This is a response to CBC Radio asking if it is possible for us to Celebrate Canada 150
Yes, we can celebrate. And also, that doesn't mean we need to be so immature as to believe it has to be a celebration. Evil events must be acknowledged and processed. But the evil only outstrips and undoes the good if we let it. It also means that perhaps, if we're willing to fight for our humanity, and for the good that once was and can be, that we mourn and grieve what has been done to human beings under the auspices of our nation.
We have many sins, we have many crimes against humanity, and they must be accounted for by our portion of this society. We can also acknowledge that there is much to live for, and much to rejoice in being alive. Mourning and grief need to take place in order for us to regain our sanity, in order for us to come to terms with what has happened, and how we repent and choose the good after having looked at our misdeeds head on. We have to change our attitude, we have to change the way we approach this model of the world we live in, and that comes with two aspects involved. The one is what we choose to make of it, and the other is the vast immutability of its imminent presence, and both parts of that involve and contain our relationship to Aboriginal Peoples.

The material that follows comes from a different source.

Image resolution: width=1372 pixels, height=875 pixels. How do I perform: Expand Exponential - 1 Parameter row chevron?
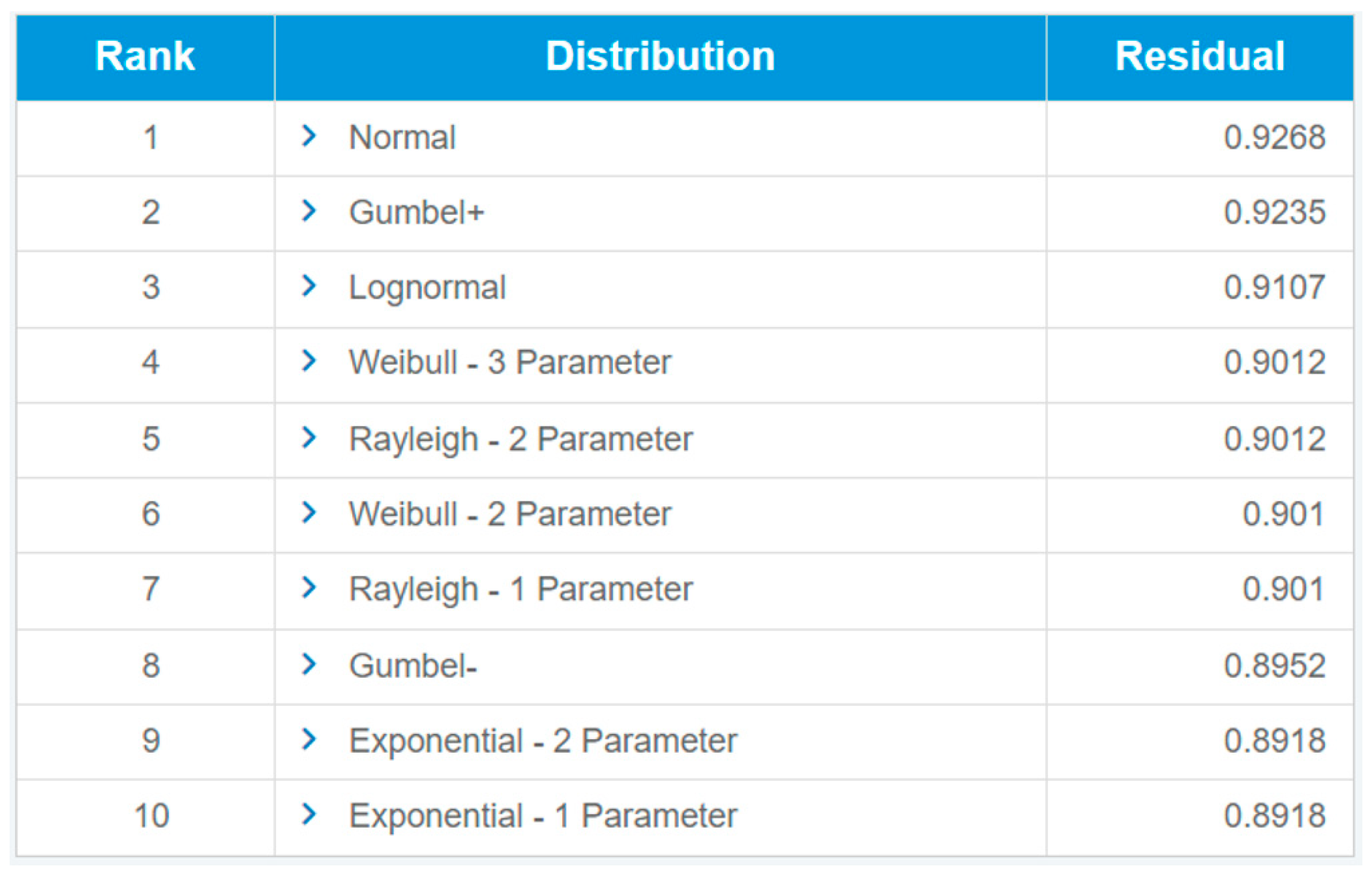pos(309,815)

We have to stop taking our home for granted, and that means that we can't pretend we're entitled to being a pack of free loaders. We need to remember, those of us who have been here for a long time, generations, why we came, to be free, to seek safety, to find refuge and new chances at life, the reception of the gift of a new home. And in that we have to acknowledge that this has only been possible by a relationship that we have abused and neglected. We benefit from agreements that have cost, that allowed us graciously, like a priceless gift, to live here and there is still a fee to be paid in that regard. We are under an eternal lease, and for it we owe rent, and respect, and the duty of humanity, to the First peoples, and to everyone that comes here. We owe our existence in this place to them, and that comes with meeting the arrears we have not been honourable and decent in paying and providing like any semblance of a right to live here requires of us all.
We must fight to become sane, we must struggle to regain our humanity, lost as we took humanity and lives from others. We have to as long as it takes, seek an existence that doesn't undermine the truth, that doesn't seek to wriggle out of our obligations or play games with ethics, we must hold the ground that enables the possibility of reconciliation, and the equilibrium of our so complex and varied composition. There are, all said and done in the round, fifty million minds here, all in someway referencing a concept and a place, that can only make it strong and unconquerable. Our challenge now is to find a way to humble ourselves, to cease the insistence that everyone should live as we do, to recognise that the basis of our nation is much less the Queen as it is the grant of Indigenous persons. To seek what is good in both of us, to work together, and hope that in patience we will be shown how we can slowly be included in their world, without the force that we twist them into ours. Nations can, by the will, become better, reflective of the resilience of nature, and the balanced place of the people who desire in their heart to belong to the soil and their neighbours.
One day, though there will never be perfection, we can dream, and it could be a waking dream, that all of us will find the calm truth that finally, after so long, there is something for us all to celebrate jointly. That it is not a monoculture, or a list of ironclad facts in competition, or the imported views reigning from above! When we can all be peoples together without imposition, and without sacrifice of either our particular collective or individuality.
The faith that this is, for the future, actually possible when we choose no longer to elminate tensions but tight rope across them. That some points of the past can never be resolved, else our souls will never be challenged to understand and come to grips with how large a task our future holds. That what is really asked of us to ensure, for everyone, that life is a sacred compact, in which we hold place, but not rule. When we also see the other in ourselves, see ourselves in the other, and understand that we like the other, are also other to others. When we become geniuses and delight in life for its own sake, ours and the gift of being surrounded by it, it will occur! And it will one day occur!